→ AIM OF THE TASK
Copy out the records word for word, from the line containing "You are a computer-use agent. The" through the end of the records. Leave out the pictures.
== == ==
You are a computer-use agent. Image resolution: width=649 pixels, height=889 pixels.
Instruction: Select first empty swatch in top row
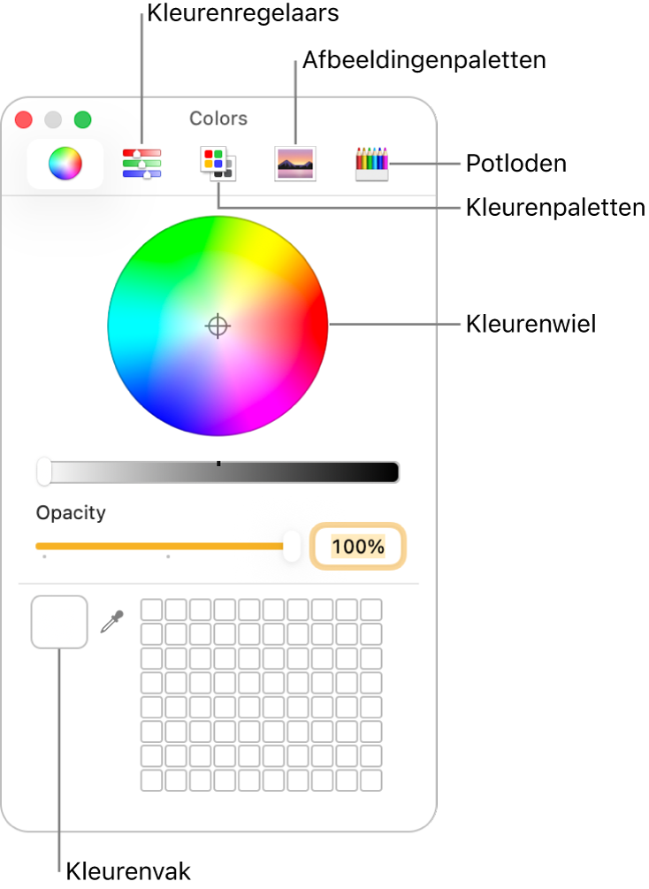pyautogui.click(x=152, y=609)
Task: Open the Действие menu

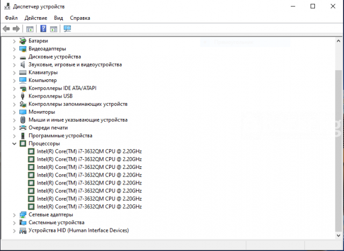Action: coord(35,18)
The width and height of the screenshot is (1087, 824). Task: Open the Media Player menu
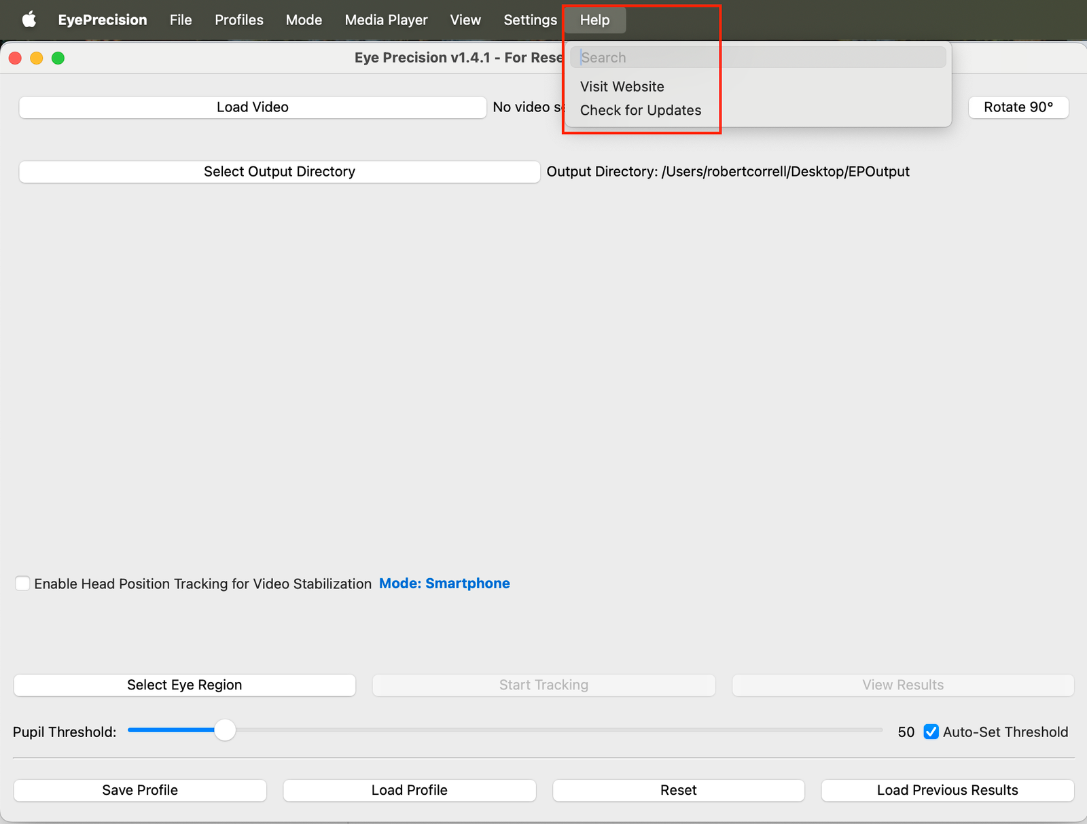click(x=386, y=20)
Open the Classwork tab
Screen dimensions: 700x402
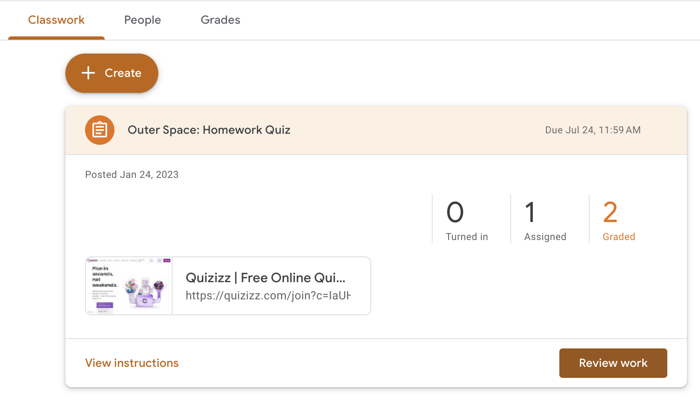tap(56, 20)
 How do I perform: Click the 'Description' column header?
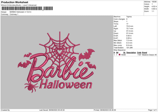131,52
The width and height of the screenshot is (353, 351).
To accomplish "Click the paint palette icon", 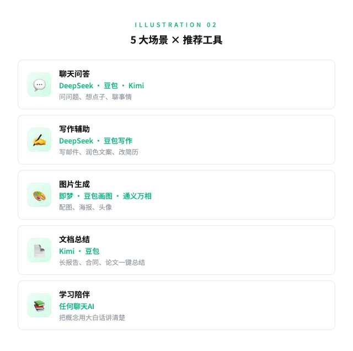I will pyautogui.click(x=39, y=195).
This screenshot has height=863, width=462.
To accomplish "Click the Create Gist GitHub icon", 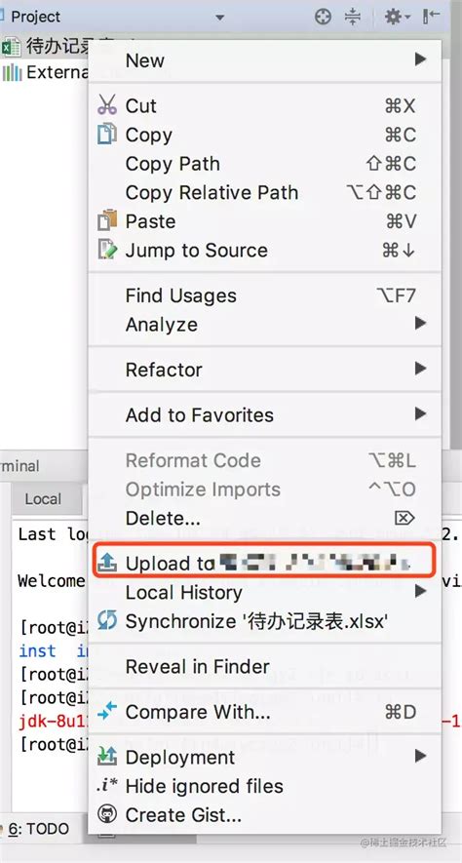I will click(106, 814).
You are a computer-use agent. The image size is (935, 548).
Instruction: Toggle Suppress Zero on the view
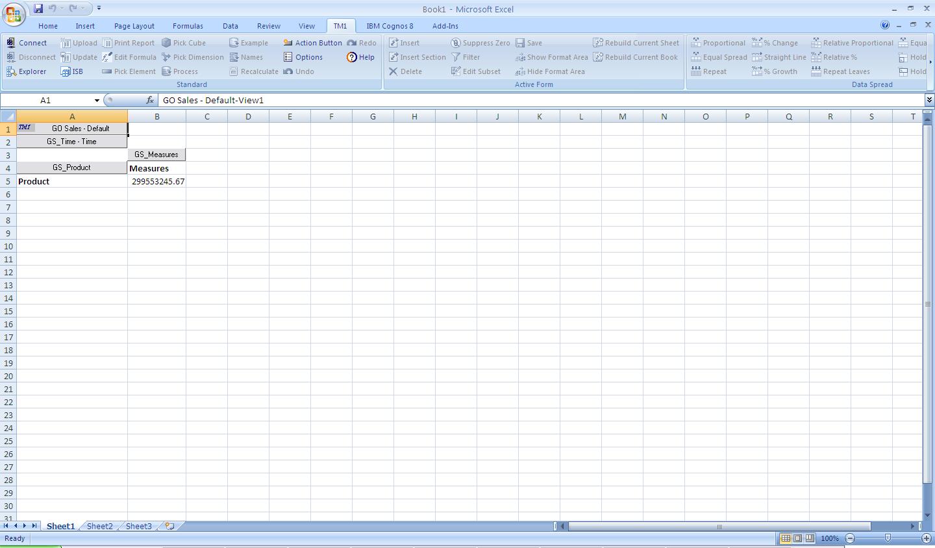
== == ==
→ RESULT FOR THIS TASK
You are a computer-use agent. The image size is (935, 548).
Instruction: Toggle Suppress Zero on the view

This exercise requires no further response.